--- START ---
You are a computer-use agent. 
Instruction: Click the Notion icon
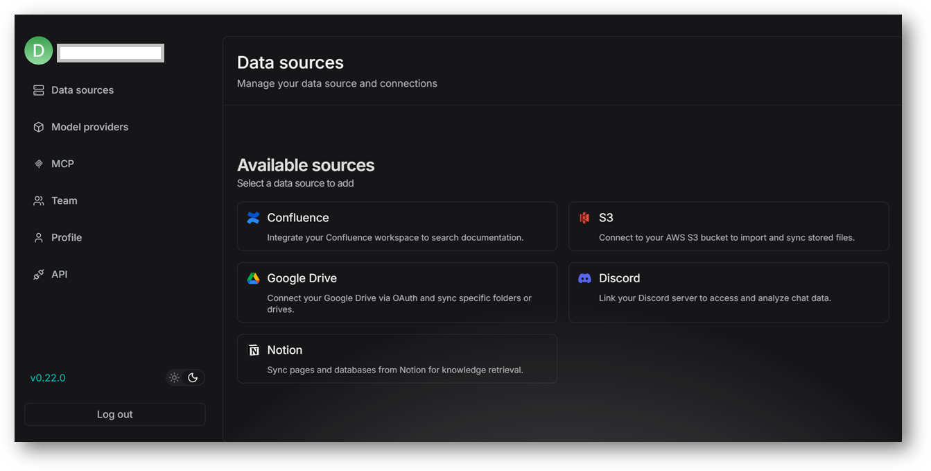point(254,350)
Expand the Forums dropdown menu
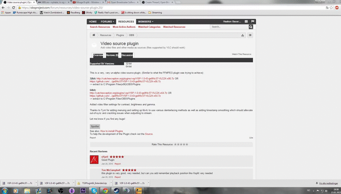This screenshot has width=341, height=194. click(107, 22)
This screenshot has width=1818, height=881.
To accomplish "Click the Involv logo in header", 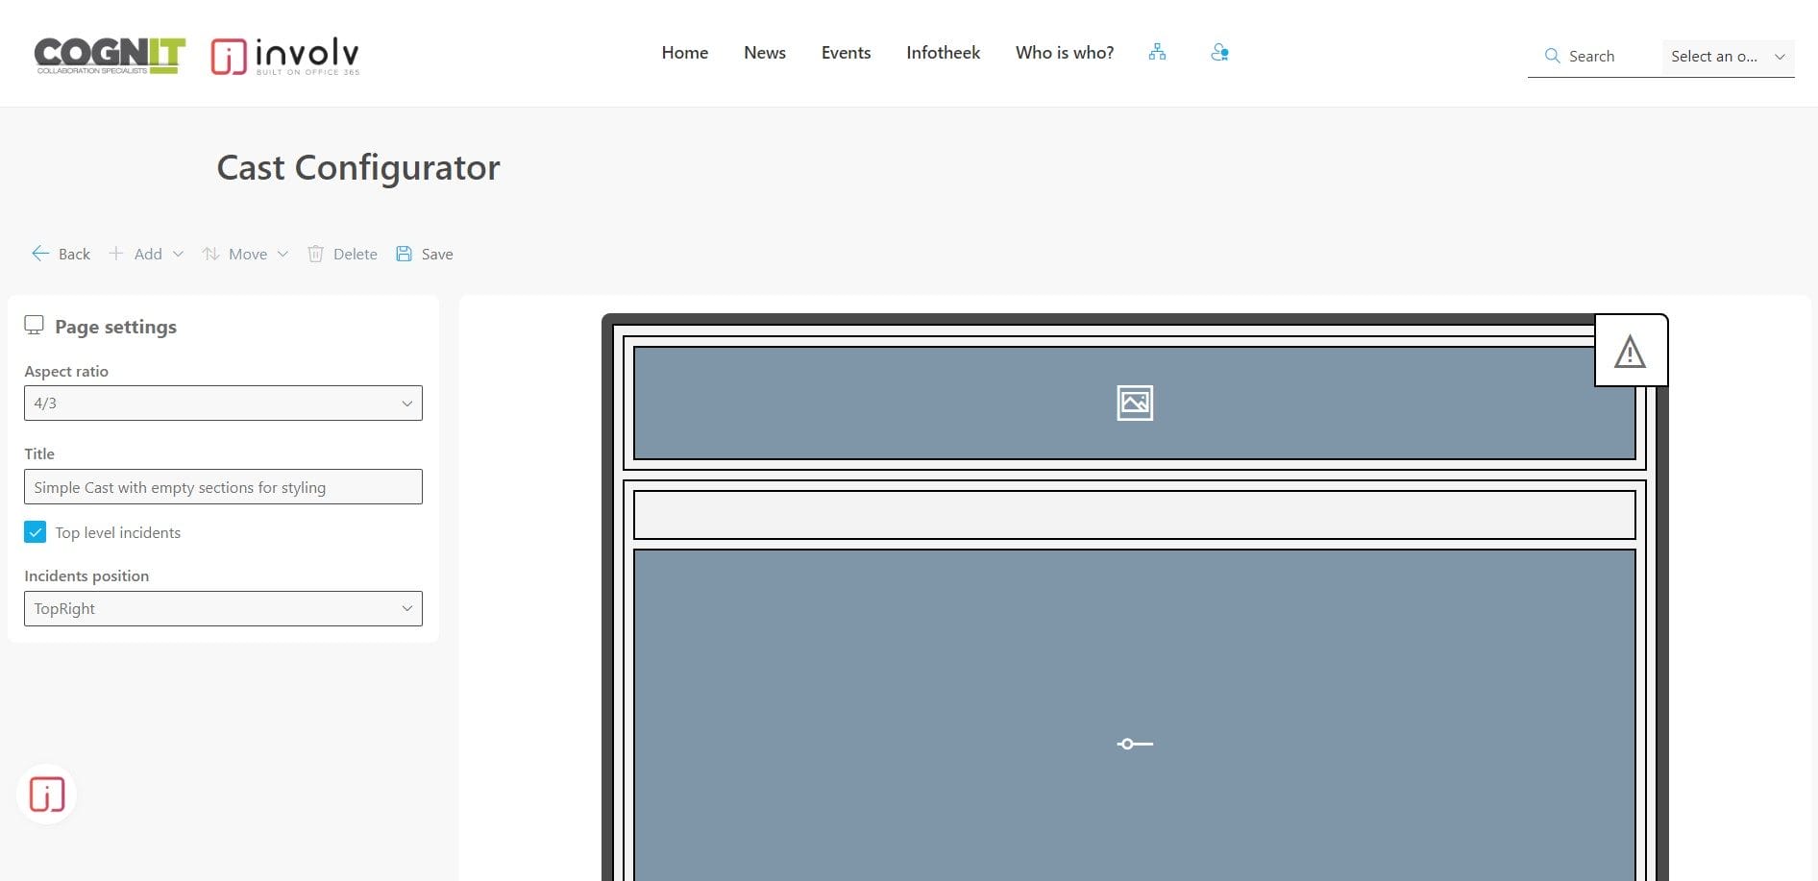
--- END ---
Hand back the data above exactly, leaving out all pictures.

You are a computer-use agent. 
Instruction: Click the Notion icon
point(254,350)
Expand the Forums dropdown menu
This screenshot has width=341, height=194. click(107, 22)
This screenshot has width=1818, height=881.
To accomplish "Click the Involv logo in header", 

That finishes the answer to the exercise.